TikTok expands #BookTok bestseller list as book sales surge across Europe
TikTok’s new #BookTok bestseller list was led entirely by women, with Chloe Walsh appearing most often as BookTok’s sales power widened across Europe.

TikTok has turned #BookTok into more than a marketing funnel. With an inaugural top 20 made up entirely of female authors and Chloe Walsh appearing more often than any other writer, the platform’s new bestseller list underscored how quickly TikTok has become an unofficial gatekeeper for what sells in publishing.
The expansion comes with hard numbers behind it. TikTok said more than 50 million books recommended by #BookTok were sold across Europe in 2025, generating €800 million in revenue across key markets. Germany was the center of that momentum, accounting for 28 million of those sales and €482 million in revenue. TikTok said the rollout of the list, announced March 19, 2026, was expanding beyond Germany into the United Kingdom, Italy and Spain after first launching in Germany in 2023 and then Austria and Switzerland in 2024.

TikTok said the monthly list is meant to highlight the most successful titles inside the #BookTok community and, in the new markets, will be based on platform insights alongside sales data from Media Control and NielsenIQ BookData. That formula reflects the platform’s broader influence on discovery: TikTok said more than a third of 16- to 39-year-olds in Germany discover new books on #BookTok, and around two-thirds of that age group say creators influence their purchases at least to some extent.

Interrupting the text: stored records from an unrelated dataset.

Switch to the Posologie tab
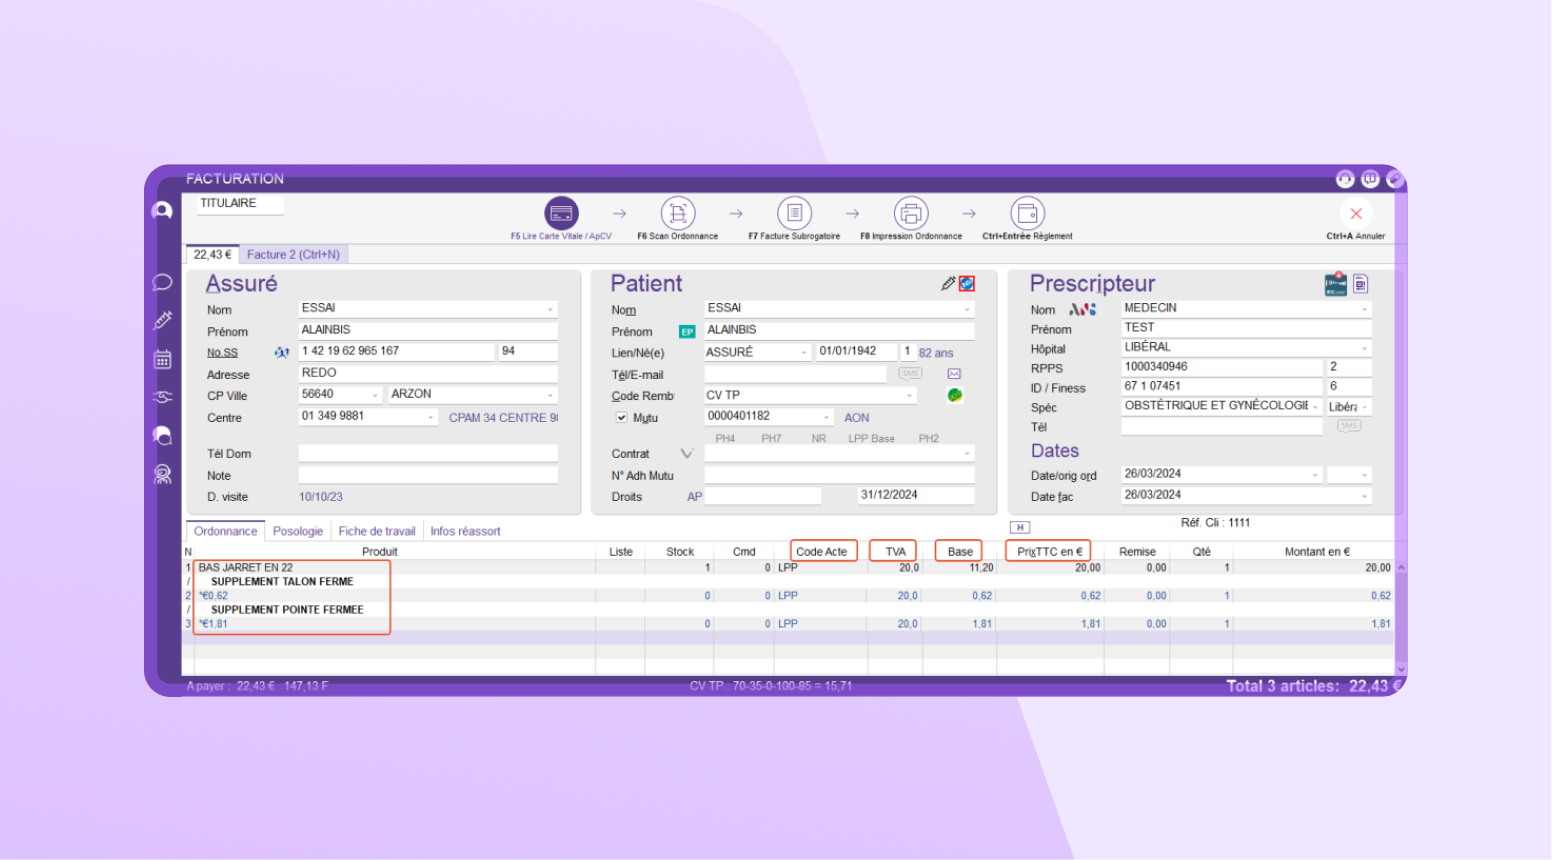This screenshot has width=1552, height=860. click(298, 531)
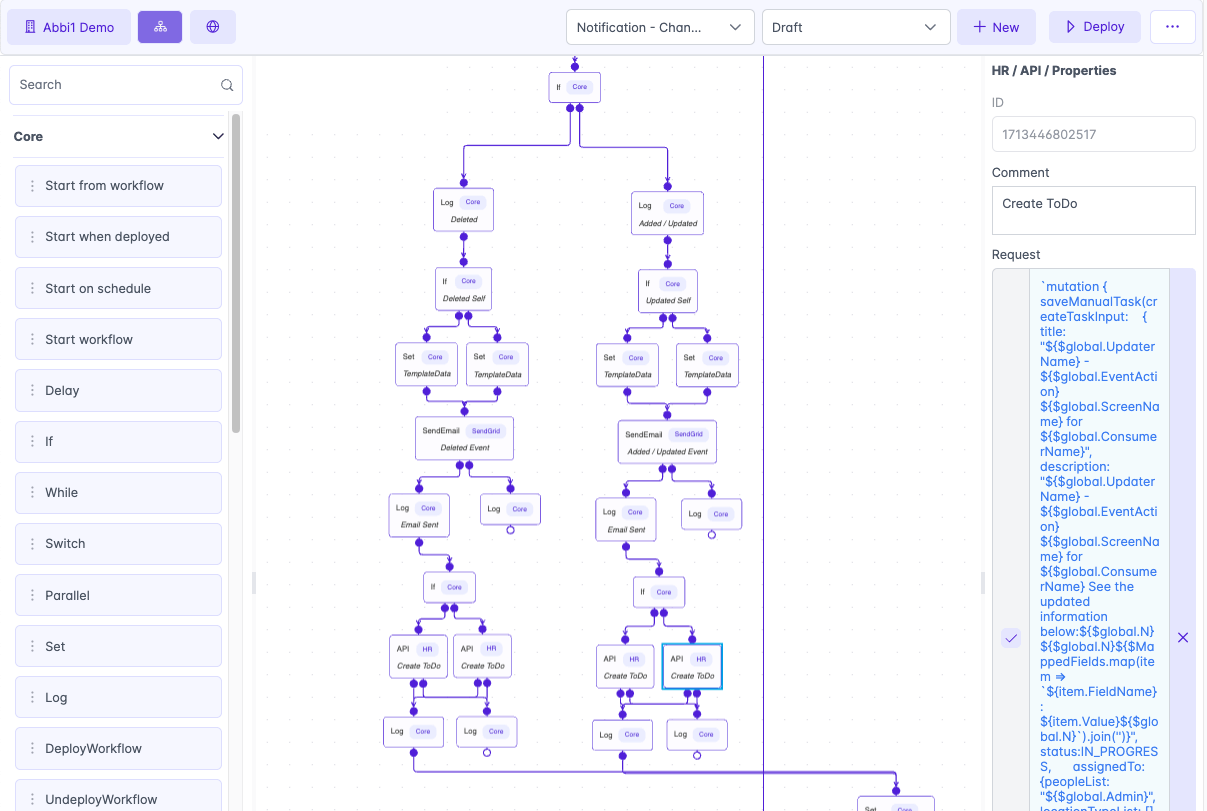The image size is (1207, 811).
Task: Click drag handle of Delay item
Action: coord(32,391)
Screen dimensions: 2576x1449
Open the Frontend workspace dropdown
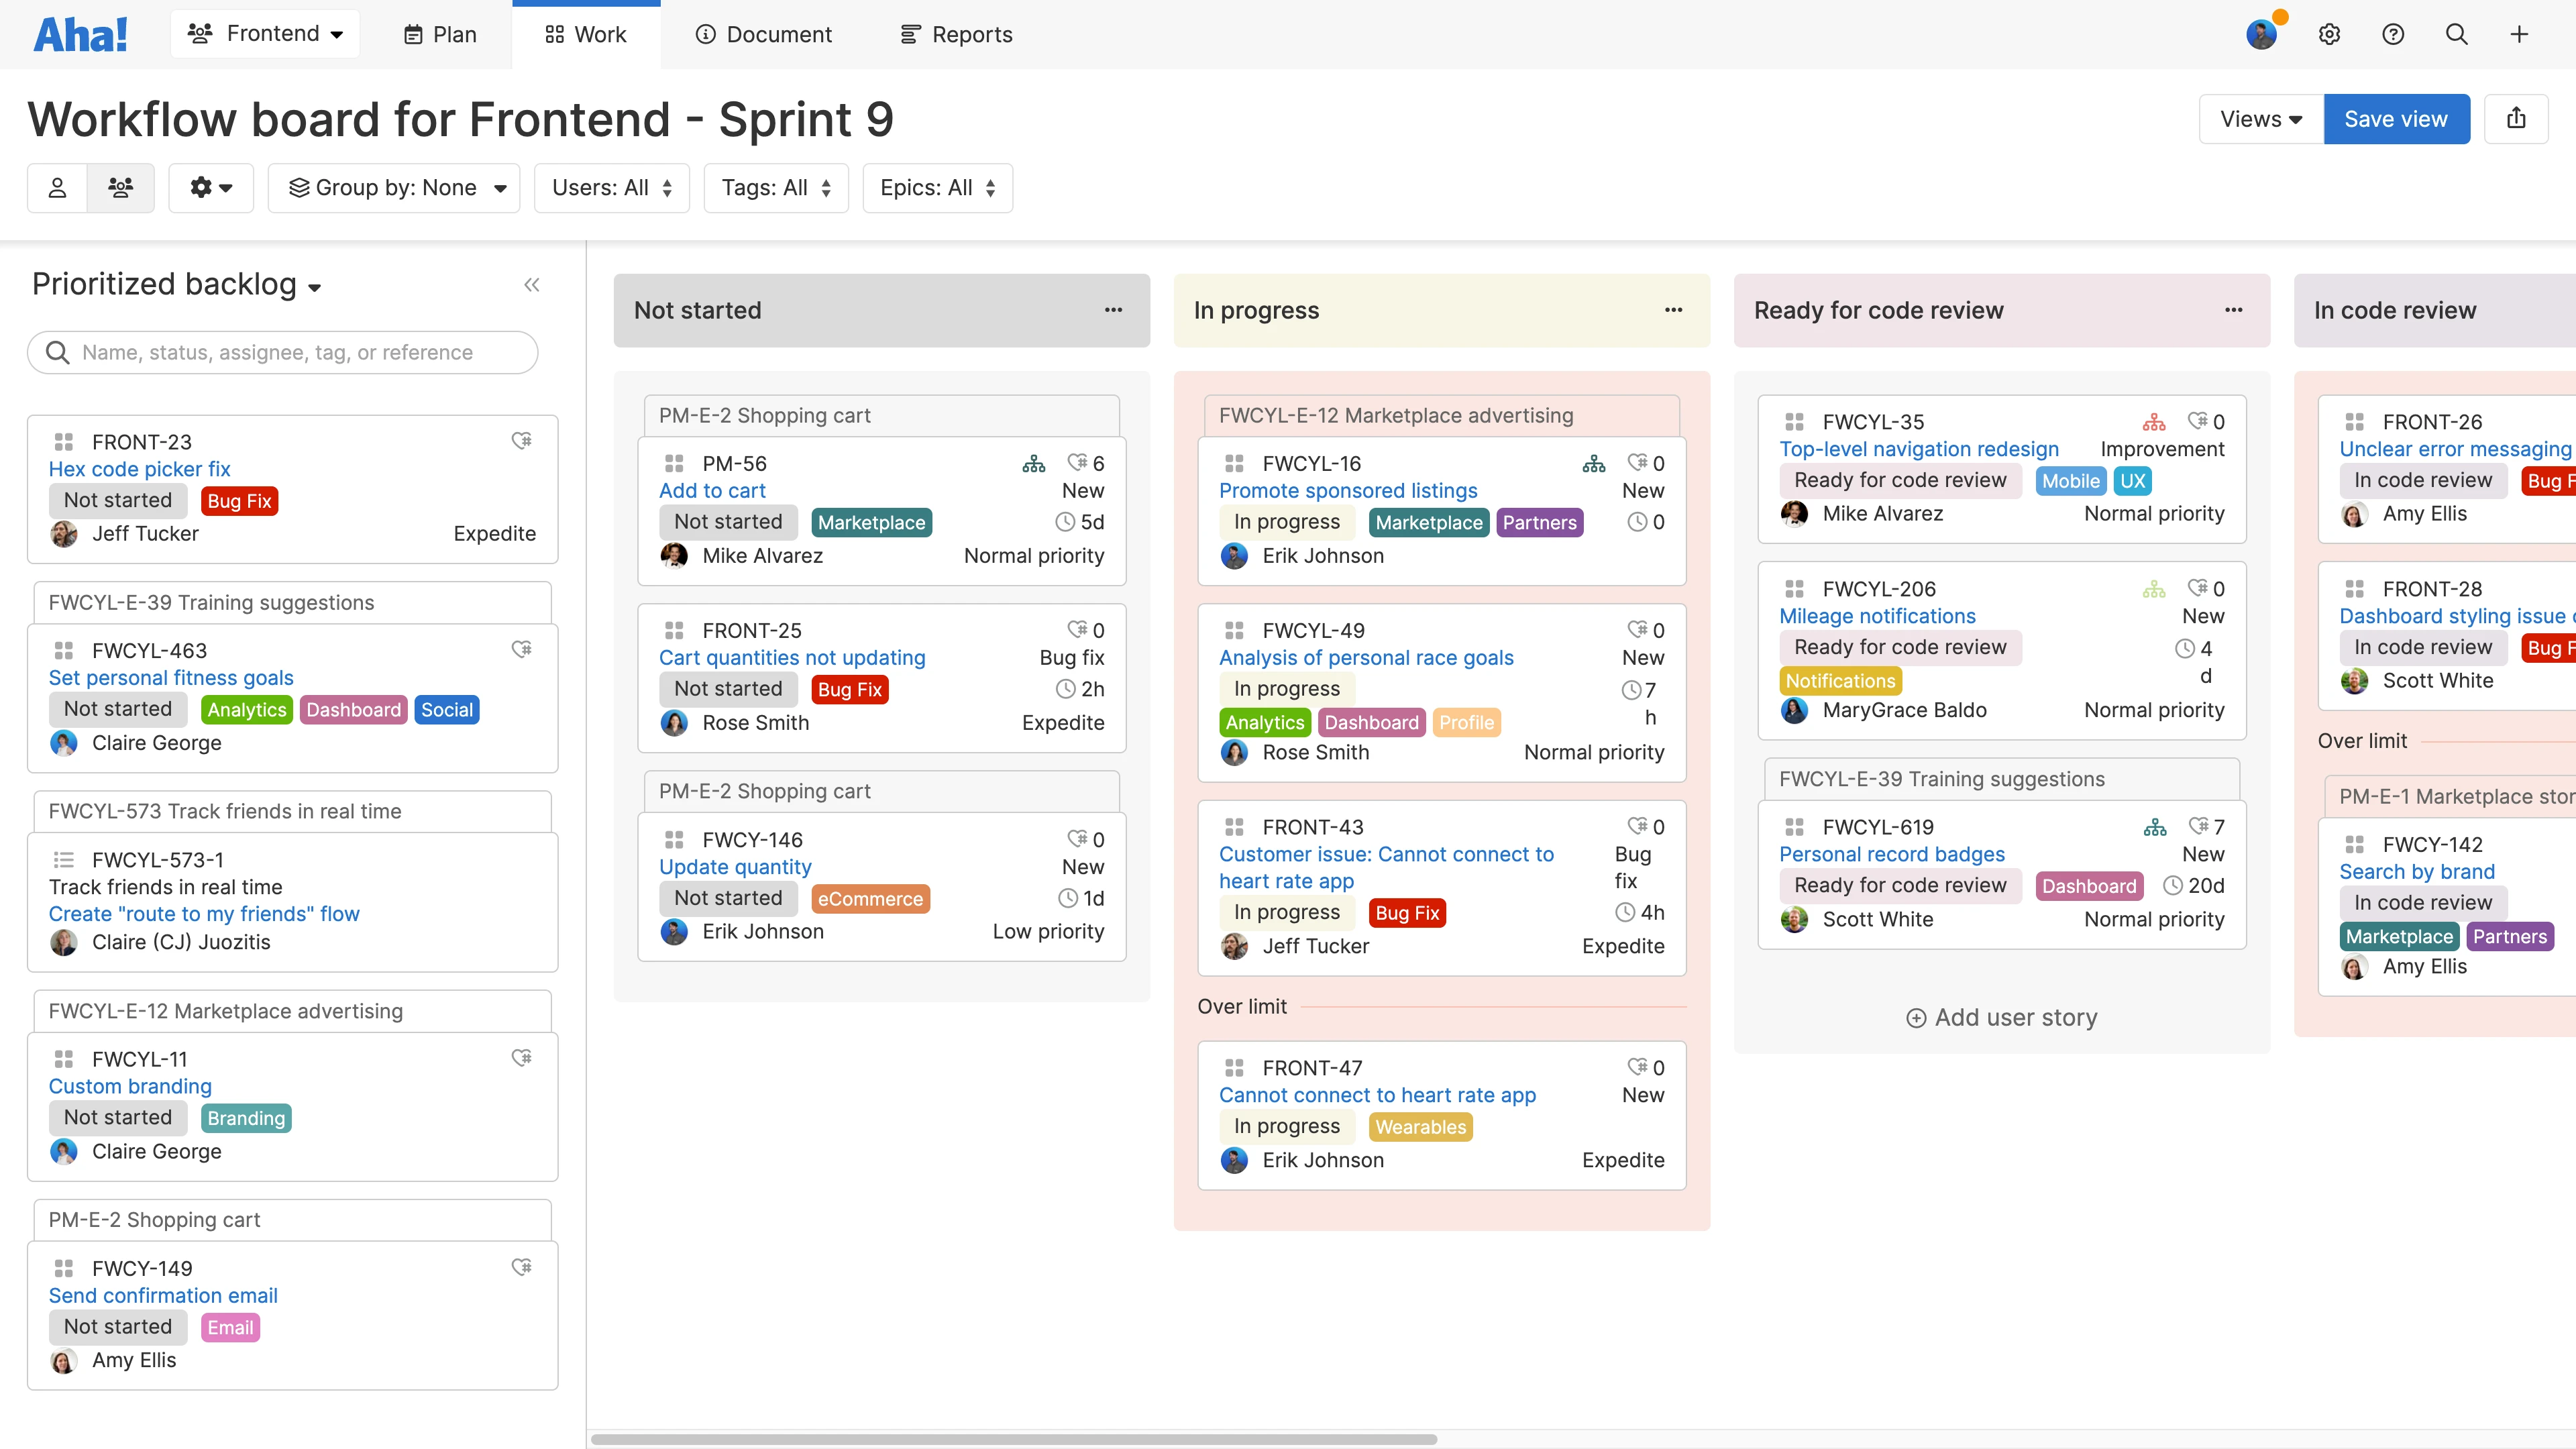point(265,34)
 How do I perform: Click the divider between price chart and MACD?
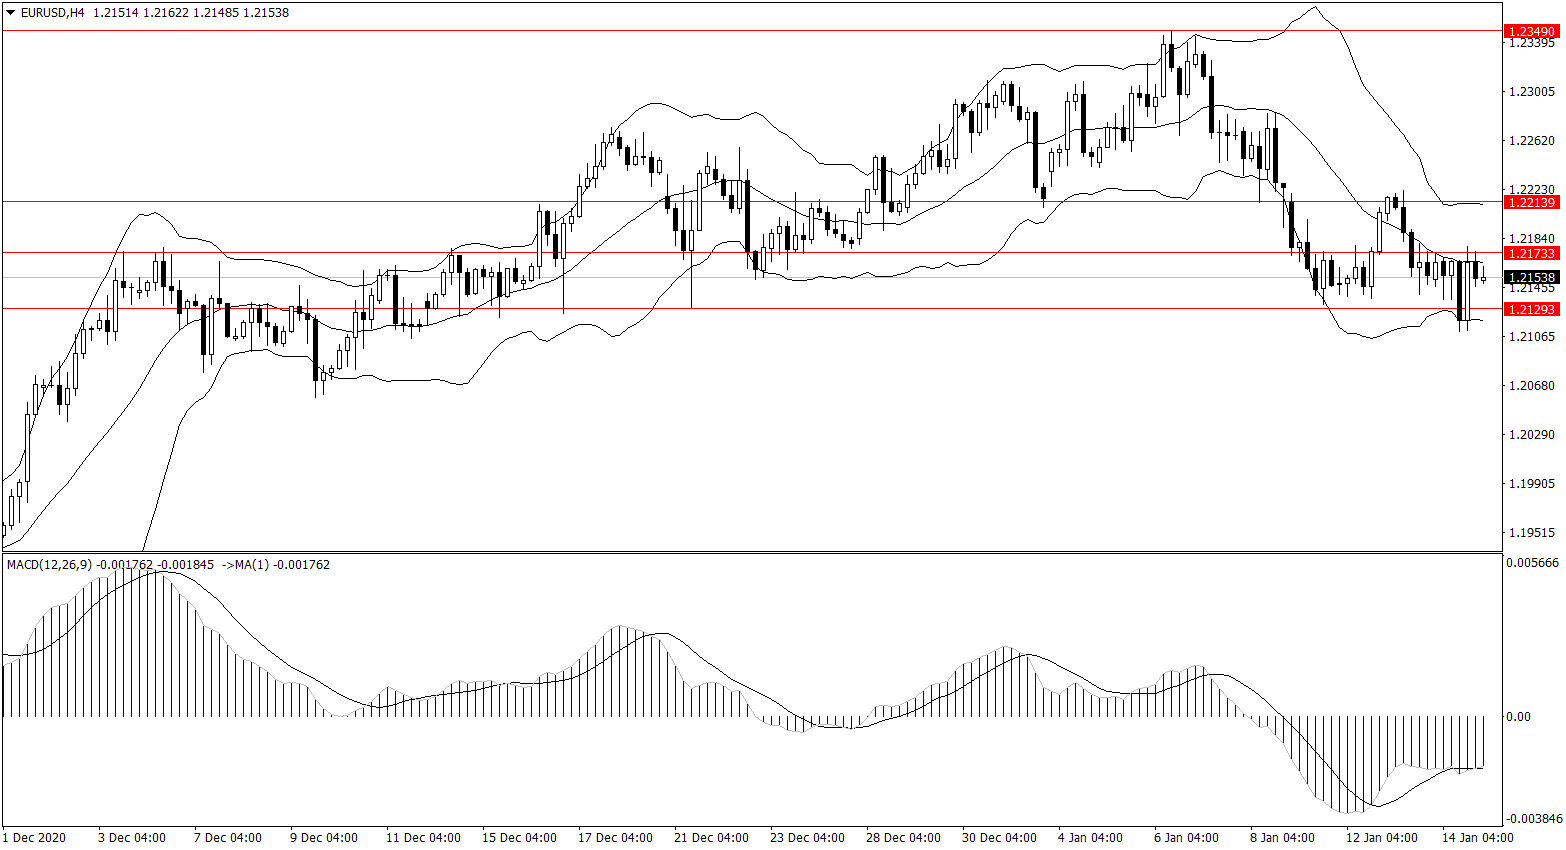pyautogui.click(x=750, y=552)
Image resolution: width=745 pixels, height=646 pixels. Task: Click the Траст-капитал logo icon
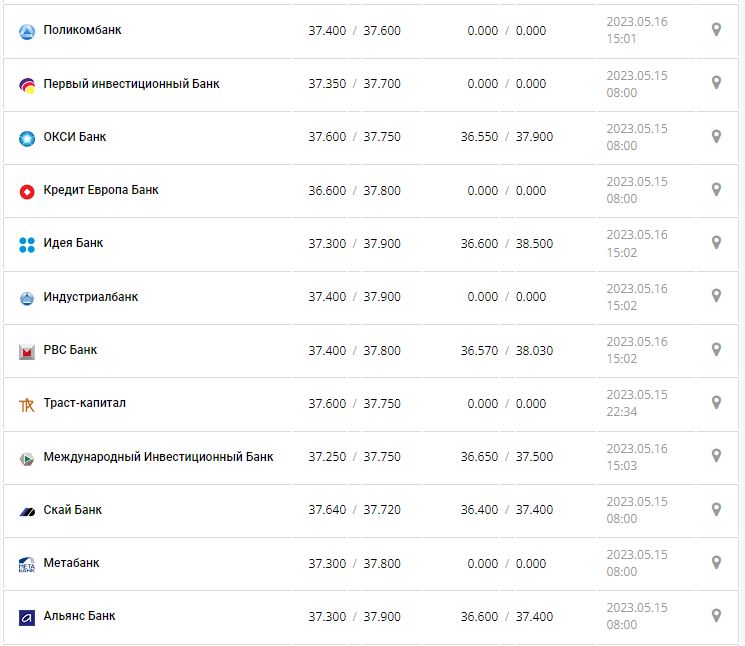coord(27,404)
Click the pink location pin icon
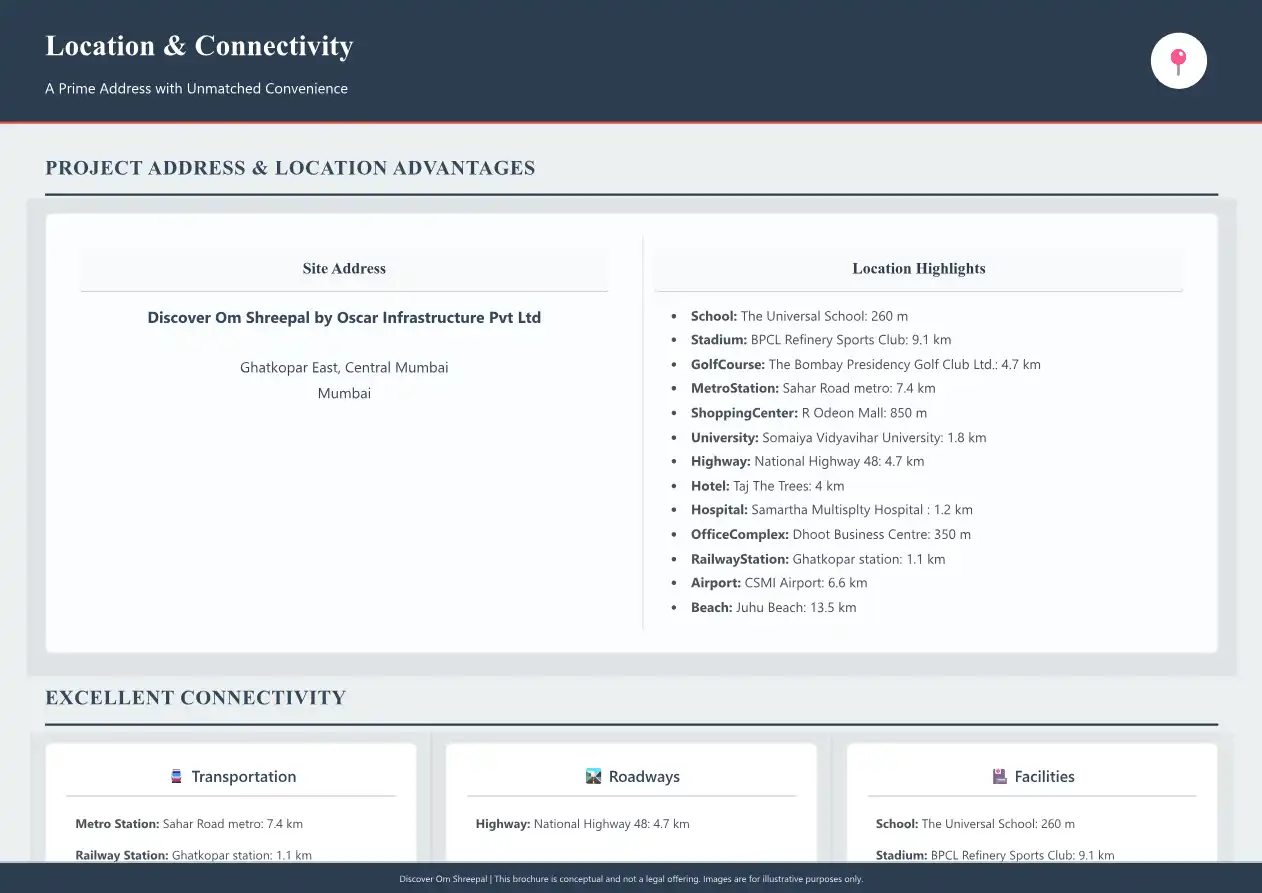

The broader ecosystem around the hashtag has grown fast enough to change the business calculus for publishers. TikTok said there were nearly 53 million #BookTok posts on the platform in 2025, and that approximately 59 million print book sales in 2024 could be tied to BookTok-related creators or content. In Germany, TikTok and Media Control said more than 12 million #BookTok books were sold in 2023, up 56% from the year before, a signal that the market was already scaling before the list widened further.
The titles most associated with that surge fit a familiar pattern. The Housemaid, Fourth Wing and Heated Rivalry reflect the kind of backlist and genre fiction that BookTok has repeatedly lifted into the mainstream, especially romance, fantasy, young adult fiction and books by women authors. Chloe Walsh’s repeated presence on the new list showed how a single creator-driven ecosystem can amplify an author’s entire catalog rather than just one breakout hit.
TikTok has also begun tying BookTok to a larger entertainment strategy. At Berlinale 2026, the company said at least 15 of the top 20 cinema films in Europe last year were viral sensations on TikTok, and it launched a #BookToScreen BookTok Bestseller List to spotlight titles moving from page to screen. The message is clear: in publishing and beyond, TikTok is no longer just surfacing trends. It is helping decide which stories become commercial events.